Imputation is the process of replacing missing data with substituted values
How do we represent a generic ML model as a function f)
ŷ = f(x,θ)
where
* ŷ is the prediction
* x is a data point
* θ are the parameters of the model
What is Training in ML?
Training is the process of finding the best parameters θ so that the prediction ŷ is as close as possible to the known target value y.
What are some useful metrics for Classification?
Classification: How many did we label correctly?
* Accuracy
* Percision
* Recall
* ROC curve
What are some useful metrics for Regression?
Regression: How close did we get?
* Mean squared error (MSE)
* Root mean squared error (RMSE)
* Mean absolute error (MAE)
What is accuracy and how do we calculate it?
Accuracy measures how many samples are classified correctly, relative to the total number of samples:
accuracy = correct classifications / all classifications
accuracy = TP + TN / TP + TN + FP + FN
What is precision and how do do we calculate it?
Precision measures how many positive classifications that are ctually positive
precision = correct positive classification / all positive classifications
precision = TP / TP + FP
What is Recall and how do we calculate it?
Recall measures how many of the actual positives that were classified as positive
recall = correct positive classifications / all actual positives
recall = TP / TP + FN
What is Reciever Operator Characteristic (ROC) and how do we calculate it?
ROC is a more common option to plot the true positive rate (TRP) as function of false positive rate (FPR)
TRP:
How many positives did I get right
TPR = TP / TP + FN
FPR
How many negatives did I get wrong
FPR = FP / FP + TN
What is the Train-validation-test split used for?
In case we want to comare different models, were need a third set:
The Validation set
The test set is still only for final evaluation.
<———————|———–|———>
Train Val Test
ML models are pron to overfitting - i.e. memorising the training data.
How do we know if (when) this happens?
We can compoare performance on the training set to the validation set in the Train-Validation-Test split
How does Cross-validation work?
What is Reinforcement learning?
Reinforcement learning is a branch of machine learning that trains agents (such as bots to pick the actions that wil maximize their rewards over time within a given environment.
Key Consepts:
* Agent: The learner or decision makes.
* Environment: Everything the agent interacts with.
* State: A specific situation in which the agent finds itself.
* Actions: All possible moves the agent can make.
* Reward: Feedback from the environment
What is Supervised learning?
Supervised learning is a type of machine learning algorithm that learns from labeled data.
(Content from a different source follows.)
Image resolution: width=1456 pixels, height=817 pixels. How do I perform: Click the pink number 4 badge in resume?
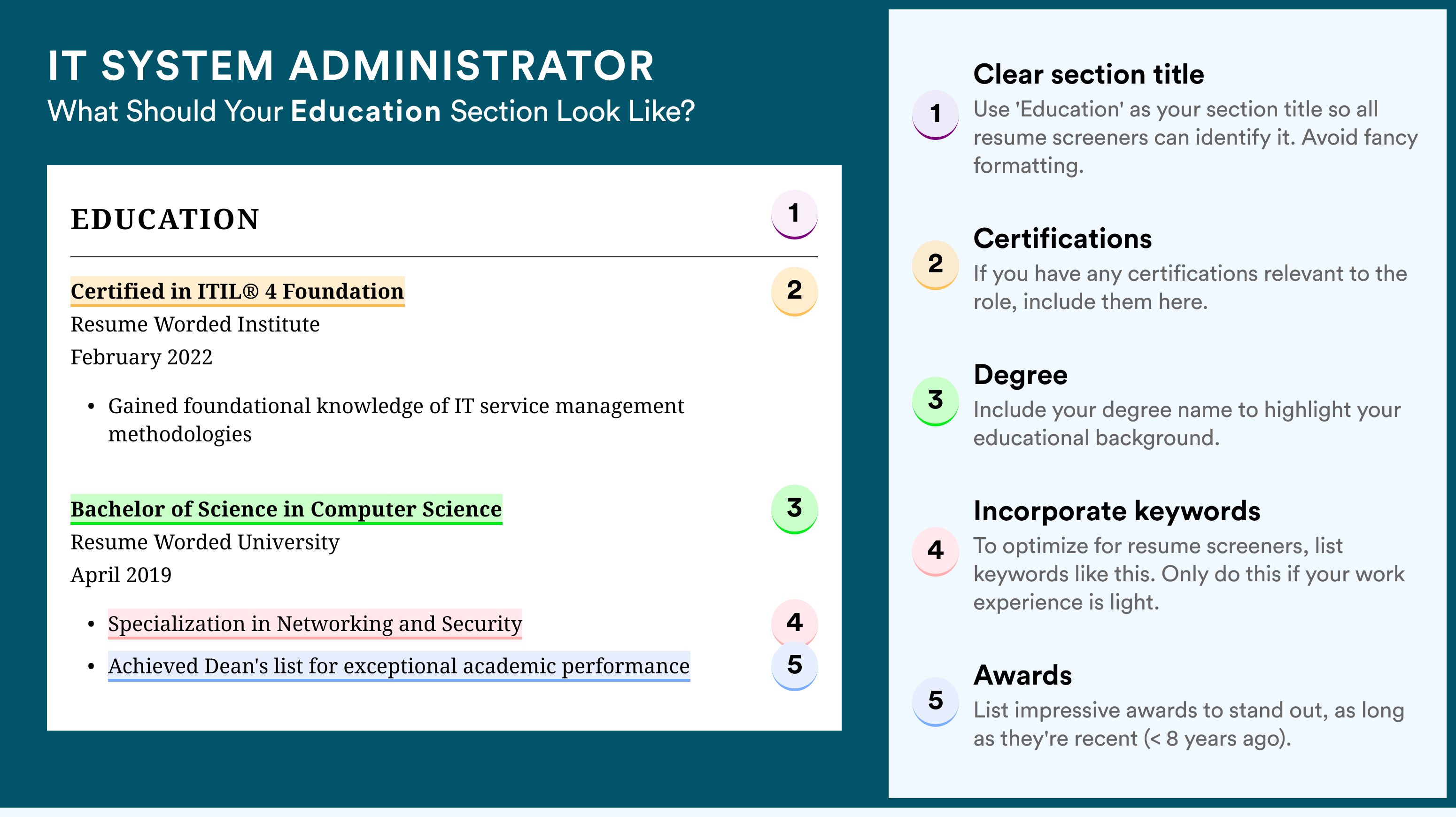pyautogui.click(x=794, y=623)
Labeled data is data that has been tagged with a correct answer or classification.
Key Points:
* Supervised learning involves training a machine from labeled data.
* Labeled data consists of examples with the correct answer or classification.
* The machine learns the relationship between inputs (fruit images) and outputs (fruit labels).
* The trained machine can then make predictions on new, unlabeled data.